Filter the entries for lines with the word "Enable".

Collected data entries:
+ + + + + + +

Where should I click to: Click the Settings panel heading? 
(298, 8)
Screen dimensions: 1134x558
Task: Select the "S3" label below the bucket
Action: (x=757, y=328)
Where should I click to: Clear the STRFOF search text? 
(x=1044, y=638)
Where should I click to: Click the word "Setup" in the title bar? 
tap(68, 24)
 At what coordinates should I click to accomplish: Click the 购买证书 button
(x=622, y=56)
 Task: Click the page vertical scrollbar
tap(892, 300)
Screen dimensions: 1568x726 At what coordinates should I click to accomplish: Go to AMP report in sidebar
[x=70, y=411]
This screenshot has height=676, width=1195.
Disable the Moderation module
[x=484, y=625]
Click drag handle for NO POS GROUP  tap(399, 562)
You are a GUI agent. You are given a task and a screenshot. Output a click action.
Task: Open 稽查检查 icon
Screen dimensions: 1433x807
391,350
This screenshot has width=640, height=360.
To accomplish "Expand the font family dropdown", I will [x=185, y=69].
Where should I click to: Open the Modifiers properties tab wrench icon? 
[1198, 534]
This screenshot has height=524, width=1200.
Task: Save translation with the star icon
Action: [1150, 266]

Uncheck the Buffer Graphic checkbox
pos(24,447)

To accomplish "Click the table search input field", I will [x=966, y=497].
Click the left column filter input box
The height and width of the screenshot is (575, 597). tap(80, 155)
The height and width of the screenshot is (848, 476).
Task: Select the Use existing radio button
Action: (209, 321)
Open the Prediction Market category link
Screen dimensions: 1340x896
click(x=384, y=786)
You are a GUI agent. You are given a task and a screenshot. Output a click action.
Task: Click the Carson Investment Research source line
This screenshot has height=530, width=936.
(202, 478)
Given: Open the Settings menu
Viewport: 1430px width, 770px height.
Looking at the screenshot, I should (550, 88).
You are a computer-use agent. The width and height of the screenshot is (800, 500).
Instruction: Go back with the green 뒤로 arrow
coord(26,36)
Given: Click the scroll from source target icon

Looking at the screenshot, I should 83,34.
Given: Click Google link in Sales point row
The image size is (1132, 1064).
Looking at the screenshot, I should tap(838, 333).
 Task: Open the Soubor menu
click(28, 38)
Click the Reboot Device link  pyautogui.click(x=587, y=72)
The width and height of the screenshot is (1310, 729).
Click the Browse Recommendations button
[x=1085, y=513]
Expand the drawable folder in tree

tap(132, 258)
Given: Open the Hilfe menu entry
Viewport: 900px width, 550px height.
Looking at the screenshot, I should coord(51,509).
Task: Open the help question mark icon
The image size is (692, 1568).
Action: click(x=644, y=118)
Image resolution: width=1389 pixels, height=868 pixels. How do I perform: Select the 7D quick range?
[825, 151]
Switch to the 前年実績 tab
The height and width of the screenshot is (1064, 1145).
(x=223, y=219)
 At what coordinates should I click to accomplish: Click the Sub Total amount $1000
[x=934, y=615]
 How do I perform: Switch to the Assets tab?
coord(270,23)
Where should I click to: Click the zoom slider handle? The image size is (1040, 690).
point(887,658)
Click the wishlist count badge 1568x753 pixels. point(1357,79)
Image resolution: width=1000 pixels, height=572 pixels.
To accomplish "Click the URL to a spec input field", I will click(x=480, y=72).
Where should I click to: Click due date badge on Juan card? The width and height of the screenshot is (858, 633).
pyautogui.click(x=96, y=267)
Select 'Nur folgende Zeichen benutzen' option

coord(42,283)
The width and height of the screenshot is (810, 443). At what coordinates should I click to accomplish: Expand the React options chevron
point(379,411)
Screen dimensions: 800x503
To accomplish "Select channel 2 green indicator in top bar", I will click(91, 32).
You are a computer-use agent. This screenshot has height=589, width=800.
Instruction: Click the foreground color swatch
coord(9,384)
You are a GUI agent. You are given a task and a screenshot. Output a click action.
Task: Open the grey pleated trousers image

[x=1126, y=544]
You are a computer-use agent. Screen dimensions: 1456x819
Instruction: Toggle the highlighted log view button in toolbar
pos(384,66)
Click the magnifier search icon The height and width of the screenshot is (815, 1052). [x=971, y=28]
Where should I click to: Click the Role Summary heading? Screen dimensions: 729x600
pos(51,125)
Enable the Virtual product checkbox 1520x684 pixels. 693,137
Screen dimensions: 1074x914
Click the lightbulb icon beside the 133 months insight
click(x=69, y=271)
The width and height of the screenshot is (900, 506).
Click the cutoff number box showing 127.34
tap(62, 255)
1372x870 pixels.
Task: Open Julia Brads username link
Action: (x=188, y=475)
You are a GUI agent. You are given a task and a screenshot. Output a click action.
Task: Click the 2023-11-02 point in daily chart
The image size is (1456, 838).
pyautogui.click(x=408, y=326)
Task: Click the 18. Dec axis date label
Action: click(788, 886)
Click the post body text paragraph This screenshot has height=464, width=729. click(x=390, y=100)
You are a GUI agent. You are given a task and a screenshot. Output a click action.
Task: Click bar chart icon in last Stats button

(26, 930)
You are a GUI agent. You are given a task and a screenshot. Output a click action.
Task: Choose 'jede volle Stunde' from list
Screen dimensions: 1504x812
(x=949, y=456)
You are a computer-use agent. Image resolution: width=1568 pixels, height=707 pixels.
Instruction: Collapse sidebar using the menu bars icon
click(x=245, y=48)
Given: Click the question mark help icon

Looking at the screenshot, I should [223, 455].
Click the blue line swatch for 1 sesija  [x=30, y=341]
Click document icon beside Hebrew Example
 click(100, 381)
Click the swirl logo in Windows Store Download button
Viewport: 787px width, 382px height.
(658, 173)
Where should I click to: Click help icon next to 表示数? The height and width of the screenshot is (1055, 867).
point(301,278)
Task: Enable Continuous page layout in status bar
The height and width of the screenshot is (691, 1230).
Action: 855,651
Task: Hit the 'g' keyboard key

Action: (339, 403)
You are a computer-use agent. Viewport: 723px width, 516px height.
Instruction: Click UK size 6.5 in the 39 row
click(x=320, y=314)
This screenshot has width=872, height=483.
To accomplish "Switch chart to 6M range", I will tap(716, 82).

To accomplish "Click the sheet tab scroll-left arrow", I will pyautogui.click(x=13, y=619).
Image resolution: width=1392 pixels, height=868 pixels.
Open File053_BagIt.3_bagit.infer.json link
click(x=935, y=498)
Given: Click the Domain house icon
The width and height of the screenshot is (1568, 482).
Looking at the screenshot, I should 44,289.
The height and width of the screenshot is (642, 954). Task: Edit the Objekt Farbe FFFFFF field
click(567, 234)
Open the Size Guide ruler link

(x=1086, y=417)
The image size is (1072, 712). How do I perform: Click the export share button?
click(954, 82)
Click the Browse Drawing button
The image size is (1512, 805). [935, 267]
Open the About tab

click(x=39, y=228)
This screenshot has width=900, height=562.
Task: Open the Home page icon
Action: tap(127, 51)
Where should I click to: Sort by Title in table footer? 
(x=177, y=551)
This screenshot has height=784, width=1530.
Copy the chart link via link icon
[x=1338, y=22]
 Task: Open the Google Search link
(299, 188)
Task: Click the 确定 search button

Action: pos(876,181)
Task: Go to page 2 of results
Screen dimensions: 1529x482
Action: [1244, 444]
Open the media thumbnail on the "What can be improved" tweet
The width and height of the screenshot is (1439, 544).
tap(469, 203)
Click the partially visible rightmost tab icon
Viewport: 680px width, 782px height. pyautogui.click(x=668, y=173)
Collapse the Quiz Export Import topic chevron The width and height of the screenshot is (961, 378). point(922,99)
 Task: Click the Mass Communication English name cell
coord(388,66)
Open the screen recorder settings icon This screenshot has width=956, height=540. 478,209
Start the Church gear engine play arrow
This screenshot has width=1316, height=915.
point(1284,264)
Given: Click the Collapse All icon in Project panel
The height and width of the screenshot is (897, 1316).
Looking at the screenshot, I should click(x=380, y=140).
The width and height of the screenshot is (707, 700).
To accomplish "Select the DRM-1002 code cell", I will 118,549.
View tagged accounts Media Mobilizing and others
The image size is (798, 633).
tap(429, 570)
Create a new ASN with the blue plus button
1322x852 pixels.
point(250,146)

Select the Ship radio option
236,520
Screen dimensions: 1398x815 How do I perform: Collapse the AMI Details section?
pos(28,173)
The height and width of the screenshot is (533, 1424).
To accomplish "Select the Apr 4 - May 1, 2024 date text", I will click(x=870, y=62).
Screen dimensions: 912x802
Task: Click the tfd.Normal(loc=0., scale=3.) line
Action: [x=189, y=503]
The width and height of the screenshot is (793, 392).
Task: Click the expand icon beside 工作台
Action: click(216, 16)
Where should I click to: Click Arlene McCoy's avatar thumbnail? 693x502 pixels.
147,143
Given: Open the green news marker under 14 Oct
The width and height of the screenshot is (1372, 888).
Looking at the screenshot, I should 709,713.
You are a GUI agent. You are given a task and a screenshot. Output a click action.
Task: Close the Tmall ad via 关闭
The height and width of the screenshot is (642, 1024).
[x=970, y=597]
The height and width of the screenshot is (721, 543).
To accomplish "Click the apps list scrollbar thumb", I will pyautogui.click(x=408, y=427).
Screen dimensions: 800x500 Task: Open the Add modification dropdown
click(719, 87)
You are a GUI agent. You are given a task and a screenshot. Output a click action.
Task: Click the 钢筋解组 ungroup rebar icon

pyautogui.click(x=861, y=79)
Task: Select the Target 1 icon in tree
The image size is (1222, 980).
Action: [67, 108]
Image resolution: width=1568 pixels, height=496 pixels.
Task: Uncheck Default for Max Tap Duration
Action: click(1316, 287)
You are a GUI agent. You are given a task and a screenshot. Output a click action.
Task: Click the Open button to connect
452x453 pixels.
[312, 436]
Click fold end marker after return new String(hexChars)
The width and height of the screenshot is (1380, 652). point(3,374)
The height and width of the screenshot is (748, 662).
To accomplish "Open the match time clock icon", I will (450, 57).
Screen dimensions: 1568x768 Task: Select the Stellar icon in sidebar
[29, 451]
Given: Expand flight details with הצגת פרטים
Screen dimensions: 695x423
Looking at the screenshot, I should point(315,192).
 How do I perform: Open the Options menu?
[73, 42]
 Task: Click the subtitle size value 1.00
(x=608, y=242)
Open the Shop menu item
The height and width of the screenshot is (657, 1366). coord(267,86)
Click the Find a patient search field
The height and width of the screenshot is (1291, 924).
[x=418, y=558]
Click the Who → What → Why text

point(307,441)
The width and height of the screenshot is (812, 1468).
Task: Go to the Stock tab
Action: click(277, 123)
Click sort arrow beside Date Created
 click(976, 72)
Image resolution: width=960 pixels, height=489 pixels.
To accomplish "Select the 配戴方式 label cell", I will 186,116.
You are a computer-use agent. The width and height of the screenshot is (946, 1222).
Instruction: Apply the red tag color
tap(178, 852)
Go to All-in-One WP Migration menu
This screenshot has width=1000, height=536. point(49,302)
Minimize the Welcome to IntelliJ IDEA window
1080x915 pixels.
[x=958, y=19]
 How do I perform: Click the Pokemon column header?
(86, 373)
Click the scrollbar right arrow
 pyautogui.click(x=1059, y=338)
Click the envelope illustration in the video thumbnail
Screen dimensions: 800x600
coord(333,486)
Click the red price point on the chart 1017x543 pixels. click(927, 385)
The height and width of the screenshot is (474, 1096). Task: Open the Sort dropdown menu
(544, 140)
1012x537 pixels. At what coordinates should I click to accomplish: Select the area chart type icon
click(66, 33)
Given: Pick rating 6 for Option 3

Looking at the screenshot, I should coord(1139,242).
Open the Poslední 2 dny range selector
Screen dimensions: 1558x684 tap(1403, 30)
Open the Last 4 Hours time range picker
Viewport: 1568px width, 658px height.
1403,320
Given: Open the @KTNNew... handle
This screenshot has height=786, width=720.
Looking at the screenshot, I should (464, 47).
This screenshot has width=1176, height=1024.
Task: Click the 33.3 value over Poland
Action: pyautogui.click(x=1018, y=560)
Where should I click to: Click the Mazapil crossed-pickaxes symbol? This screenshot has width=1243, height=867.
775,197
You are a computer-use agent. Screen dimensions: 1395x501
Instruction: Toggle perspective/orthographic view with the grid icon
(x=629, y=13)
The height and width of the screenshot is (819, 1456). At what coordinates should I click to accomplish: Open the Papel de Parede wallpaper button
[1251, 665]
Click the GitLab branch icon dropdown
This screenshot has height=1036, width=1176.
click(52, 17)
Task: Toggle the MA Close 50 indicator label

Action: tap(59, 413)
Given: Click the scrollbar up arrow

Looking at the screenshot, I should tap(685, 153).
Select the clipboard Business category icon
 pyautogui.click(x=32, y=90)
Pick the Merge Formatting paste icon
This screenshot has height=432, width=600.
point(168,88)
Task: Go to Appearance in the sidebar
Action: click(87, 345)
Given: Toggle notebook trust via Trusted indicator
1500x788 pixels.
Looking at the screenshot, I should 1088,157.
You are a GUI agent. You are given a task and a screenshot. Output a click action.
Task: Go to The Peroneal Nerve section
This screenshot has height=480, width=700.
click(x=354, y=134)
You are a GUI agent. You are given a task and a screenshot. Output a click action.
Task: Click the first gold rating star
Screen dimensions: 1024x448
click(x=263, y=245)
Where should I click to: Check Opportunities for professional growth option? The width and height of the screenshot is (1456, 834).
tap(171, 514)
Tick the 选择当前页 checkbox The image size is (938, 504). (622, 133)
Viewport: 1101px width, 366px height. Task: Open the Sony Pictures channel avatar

+ + + + + + +

* [OUTPUT BELOW]:
Enable the Virtual product checkbox 1520x684 pixels. 693,137
Task: Enable Continuous page layout in status bar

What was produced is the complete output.